Por otro lado, el homo viator designa también a los personajes que emprenden travesías de orden existencial, espiritual o intelectual en busca de su destino o en busca de nuevos horizontes. Los viajes son oportunidades para redescubrir su identidad, para encontrar nuevas ideas u horizontes, para establecer lazos de amor y amistad.
La sociedad contemporánea se ha vuelto viajera no solo por la multiplicación de los programas turísticos sino también por el volumen impresionante de los migrantes que por millones cada año buscan oportunidades en otros países. La globalización y la informatización de la sociedad han permitido también que establezcamos vínculos y comunicaciones con personas e instituciones de cualquier lugar del mundo. El homo sapiens que comenzó sus travesías hace unos 1,3 millones de años con el homo erectus ya no precisa moverse de su moradía para estar en el mundo. Su dasein, su ser-en-el-mundo, hoy puede realizarse a través de Internet lo que nos ha colocado en otra dimensión, la del homo informaticus.

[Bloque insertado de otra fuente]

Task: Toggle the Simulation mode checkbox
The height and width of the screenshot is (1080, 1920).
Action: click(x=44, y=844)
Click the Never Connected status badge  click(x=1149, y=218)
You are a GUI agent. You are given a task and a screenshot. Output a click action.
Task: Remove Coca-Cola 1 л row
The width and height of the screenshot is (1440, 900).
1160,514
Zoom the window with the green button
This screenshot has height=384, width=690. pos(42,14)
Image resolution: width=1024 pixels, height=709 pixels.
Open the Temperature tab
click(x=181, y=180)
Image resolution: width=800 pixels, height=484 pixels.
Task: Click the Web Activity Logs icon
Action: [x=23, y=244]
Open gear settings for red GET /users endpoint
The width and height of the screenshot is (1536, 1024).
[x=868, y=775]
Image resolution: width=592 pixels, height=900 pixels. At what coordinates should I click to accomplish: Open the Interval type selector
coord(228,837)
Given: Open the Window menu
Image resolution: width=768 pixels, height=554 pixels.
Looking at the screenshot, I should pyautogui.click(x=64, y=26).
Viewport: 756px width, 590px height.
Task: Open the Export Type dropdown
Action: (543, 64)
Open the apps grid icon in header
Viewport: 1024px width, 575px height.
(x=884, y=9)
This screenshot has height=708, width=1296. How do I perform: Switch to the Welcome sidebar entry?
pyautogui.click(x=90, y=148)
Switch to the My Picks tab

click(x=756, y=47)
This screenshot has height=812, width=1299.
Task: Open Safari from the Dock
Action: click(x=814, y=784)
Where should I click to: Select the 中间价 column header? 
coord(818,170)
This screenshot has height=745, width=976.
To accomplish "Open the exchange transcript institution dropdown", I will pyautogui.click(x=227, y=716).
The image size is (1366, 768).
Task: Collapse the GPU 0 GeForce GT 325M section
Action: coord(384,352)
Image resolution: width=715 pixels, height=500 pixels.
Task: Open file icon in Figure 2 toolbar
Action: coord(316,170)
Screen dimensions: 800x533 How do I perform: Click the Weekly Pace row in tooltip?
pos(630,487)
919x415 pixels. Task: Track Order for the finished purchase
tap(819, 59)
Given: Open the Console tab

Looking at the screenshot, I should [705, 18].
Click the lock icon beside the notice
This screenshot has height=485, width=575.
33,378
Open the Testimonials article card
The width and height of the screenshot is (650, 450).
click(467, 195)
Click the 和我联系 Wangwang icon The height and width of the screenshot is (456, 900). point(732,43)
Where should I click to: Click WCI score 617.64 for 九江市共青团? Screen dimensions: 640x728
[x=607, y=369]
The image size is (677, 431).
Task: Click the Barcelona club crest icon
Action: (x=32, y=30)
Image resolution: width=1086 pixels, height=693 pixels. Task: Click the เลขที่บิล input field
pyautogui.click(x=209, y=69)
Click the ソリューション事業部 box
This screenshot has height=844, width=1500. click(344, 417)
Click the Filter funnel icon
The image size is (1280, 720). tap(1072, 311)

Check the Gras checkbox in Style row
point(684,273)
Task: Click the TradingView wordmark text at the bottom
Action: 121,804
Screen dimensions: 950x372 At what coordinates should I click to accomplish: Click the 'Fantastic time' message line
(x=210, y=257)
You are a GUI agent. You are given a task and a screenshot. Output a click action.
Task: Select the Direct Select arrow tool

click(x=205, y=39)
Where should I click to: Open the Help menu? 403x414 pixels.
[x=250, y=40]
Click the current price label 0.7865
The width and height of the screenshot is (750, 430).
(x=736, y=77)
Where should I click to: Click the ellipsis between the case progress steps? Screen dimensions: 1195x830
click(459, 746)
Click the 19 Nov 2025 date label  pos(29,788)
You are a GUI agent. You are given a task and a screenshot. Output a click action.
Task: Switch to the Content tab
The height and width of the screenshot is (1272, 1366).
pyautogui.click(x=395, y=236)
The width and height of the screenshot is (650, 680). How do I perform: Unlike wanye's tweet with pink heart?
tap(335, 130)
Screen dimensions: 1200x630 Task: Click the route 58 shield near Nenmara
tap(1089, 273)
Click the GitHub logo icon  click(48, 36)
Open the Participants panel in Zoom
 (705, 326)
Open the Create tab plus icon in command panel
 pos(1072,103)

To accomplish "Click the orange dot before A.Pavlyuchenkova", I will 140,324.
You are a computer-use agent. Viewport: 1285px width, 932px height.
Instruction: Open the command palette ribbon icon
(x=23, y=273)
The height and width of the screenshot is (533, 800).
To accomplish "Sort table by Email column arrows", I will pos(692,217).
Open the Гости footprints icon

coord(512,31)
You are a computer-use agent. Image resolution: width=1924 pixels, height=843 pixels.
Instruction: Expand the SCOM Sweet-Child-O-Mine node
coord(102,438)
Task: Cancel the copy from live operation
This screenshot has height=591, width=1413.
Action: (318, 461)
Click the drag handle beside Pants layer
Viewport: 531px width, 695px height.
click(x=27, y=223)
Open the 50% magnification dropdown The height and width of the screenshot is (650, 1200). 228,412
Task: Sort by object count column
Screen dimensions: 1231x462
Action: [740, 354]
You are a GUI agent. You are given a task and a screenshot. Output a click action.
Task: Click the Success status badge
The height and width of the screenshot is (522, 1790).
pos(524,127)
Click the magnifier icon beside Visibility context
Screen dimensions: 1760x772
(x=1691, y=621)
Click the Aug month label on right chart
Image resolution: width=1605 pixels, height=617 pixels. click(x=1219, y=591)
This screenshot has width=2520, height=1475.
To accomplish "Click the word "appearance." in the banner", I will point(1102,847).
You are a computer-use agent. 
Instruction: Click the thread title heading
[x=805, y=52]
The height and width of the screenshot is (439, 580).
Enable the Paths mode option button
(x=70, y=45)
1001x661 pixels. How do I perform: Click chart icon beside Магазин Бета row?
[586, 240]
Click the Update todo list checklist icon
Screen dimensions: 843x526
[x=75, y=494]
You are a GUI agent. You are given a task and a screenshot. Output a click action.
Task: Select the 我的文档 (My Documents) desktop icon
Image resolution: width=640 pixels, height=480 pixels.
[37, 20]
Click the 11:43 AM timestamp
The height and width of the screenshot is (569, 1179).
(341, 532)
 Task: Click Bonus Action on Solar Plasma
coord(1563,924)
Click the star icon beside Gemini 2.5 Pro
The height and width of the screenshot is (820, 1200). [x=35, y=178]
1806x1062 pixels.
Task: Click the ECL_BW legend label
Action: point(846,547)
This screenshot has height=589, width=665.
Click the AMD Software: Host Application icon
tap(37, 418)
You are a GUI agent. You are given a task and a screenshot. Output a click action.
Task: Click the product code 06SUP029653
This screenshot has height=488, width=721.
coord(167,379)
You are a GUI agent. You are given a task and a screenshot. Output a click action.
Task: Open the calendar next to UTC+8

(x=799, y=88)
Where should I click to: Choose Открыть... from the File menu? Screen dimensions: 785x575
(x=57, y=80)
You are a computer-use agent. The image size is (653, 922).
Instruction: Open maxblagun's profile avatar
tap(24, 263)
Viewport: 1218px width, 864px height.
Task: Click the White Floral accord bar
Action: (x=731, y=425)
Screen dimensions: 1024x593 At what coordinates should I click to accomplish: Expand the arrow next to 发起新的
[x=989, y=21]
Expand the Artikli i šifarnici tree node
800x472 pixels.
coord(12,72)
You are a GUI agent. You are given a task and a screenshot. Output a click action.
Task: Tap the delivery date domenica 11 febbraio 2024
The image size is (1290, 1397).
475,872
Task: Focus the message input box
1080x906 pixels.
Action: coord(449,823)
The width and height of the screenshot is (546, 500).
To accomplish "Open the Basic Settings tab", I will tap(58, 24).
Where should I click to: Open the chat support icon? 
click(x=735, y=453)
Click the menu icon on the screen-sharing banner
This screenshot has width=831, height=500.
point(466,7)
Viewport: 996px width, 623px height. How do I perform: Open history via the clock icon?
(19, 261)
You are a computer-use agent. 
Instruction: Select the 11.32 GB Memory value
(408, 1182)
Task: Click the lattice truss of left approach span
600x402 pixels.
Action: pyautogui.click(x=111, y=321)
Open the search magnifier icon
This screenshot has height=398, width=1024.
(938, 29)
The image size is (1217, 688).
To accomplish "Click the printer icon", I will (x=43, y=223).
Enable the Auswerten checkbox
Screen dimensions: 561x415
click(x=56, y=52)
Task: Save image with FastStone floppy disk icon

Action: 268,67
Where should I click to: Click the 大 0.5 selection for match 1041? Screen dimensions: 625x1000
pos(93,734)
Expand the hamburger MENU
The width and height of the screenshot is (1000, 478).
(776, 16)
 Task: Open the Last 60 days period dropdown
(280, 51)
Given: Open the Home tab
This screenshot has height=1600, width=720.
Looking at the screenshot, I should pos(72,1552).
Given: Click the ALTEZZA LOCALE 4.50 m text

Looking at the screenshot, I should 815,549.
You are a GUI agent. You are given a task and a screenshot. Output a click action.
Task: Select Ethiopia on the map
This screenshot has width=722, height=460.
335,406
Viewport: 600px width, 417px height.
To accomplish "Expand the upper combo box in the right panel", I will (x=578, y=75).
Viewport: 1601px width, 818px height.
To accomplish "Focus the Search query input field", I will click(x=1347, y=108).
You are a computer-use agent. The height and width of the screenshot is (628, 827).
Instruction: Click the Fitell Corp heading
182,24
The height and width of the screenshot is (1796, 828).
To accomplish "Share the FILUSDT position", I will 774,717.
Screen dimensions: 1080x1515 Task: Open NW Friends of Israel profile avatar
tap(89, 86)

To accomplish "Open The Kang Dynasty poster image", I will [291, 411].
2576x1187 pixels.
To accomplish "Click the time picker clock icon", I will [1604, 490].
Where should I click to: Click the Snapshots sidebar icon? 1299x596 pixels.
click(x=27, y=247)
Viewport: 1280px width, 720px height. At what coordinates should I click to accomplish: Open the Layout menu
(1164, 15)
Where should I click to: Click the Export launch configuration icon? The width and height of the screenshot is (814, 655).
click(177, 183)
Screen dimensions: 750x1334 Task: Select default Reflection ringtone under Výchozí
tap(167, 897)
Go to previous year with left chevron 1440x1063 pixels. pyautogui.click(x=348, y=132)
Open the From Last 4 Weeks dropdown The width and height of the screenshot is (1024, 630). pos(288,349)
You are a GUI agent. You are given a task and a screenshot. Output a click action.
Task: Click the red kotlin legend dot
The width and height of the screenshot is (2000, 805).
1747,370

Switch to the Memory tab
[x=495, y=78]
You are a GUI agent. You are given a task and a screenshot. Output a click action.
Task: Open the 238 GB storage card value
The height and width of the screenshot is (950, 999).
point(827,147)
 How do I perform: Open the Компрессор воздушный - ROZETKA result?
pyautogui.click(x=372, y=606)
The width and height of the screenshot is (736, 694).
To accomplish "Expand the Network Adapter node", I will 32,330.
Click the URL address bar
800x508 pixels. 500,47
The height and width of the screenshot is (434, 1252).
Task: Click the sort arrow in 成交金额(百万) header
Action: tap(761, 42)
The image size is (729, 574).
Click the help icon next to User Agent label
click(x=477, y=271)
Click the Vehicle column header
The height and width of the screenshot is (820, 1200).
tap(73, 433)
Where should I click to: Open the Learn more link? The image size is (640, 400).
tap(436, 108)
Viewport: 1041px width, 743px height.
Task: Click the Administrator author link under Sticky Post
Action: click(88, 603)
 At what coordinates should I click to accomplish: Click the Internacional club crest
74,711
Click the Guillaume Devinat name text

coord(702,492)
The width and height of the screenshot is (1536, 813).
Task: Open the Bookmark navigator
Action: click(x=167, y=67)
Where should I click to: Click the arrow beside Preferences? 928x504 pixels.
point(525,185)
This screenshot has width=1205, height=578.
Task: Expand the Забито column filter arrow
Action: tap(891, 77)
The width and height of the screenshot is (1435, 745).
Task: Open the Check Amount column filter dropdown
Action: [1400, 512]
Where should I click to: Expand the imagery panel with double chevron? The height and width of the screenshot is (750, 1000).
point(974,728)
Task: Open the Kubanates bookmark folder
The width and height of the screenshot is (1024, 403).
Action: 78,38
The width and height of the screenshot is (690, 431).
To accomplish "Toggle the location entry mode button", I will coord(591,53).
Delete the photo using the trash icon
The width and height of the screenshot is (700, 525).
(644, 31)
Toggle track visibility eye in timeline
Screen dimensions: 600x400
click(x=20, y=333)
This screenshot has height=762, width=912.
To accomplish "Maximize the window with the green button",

Ahora los individuos y las ideas viajan a través del cibespacio a la velocidad de la luz y con una capacidad impresionante para procesar informaciones. ¿Cómo estamos viviendo esta nueva dimensión del homo viator? ¿Cómo se están transformando nuestras comunicaciones, nuestros intercambios, nuestros viajes interiores y por el mundo?
Referencias
Pérez Lindo, A. (1985) Universidad, política y sociedad. Bs. As, Eudeba.
Pérez Lindo, A. (1992) Mutaciones. Escenarios y filosofías del cambio de mundo. Bs. As, Biblos.
Pérez Lindo, A. (2001) Acción e inercia social en el existencialismo dialéctico de J.P. Sartre. Bs. As, Ediciones del Signo.
Pérez Lindo, A. (2010) ¿Para qué educamos hoy? Bs. As, Biblos.
Pérez Lindo, A. (2012) El mundo en vísperas. Filosofía y consciencia histórica. Bs. As, Biblos.
Pérez Lindo, A. (2012) Competencias docentes para el siglo XXI. Bs. As, Tinta Fresca.
Pérez Lindo, A. (2017) El uso social del conocimiento y la universidad. Bs. As, Teseo.
Pérez Lindo, A. (2020) Biopolíticas, Mutaciones bio-históricas y religación social. Bs. As, Lillium.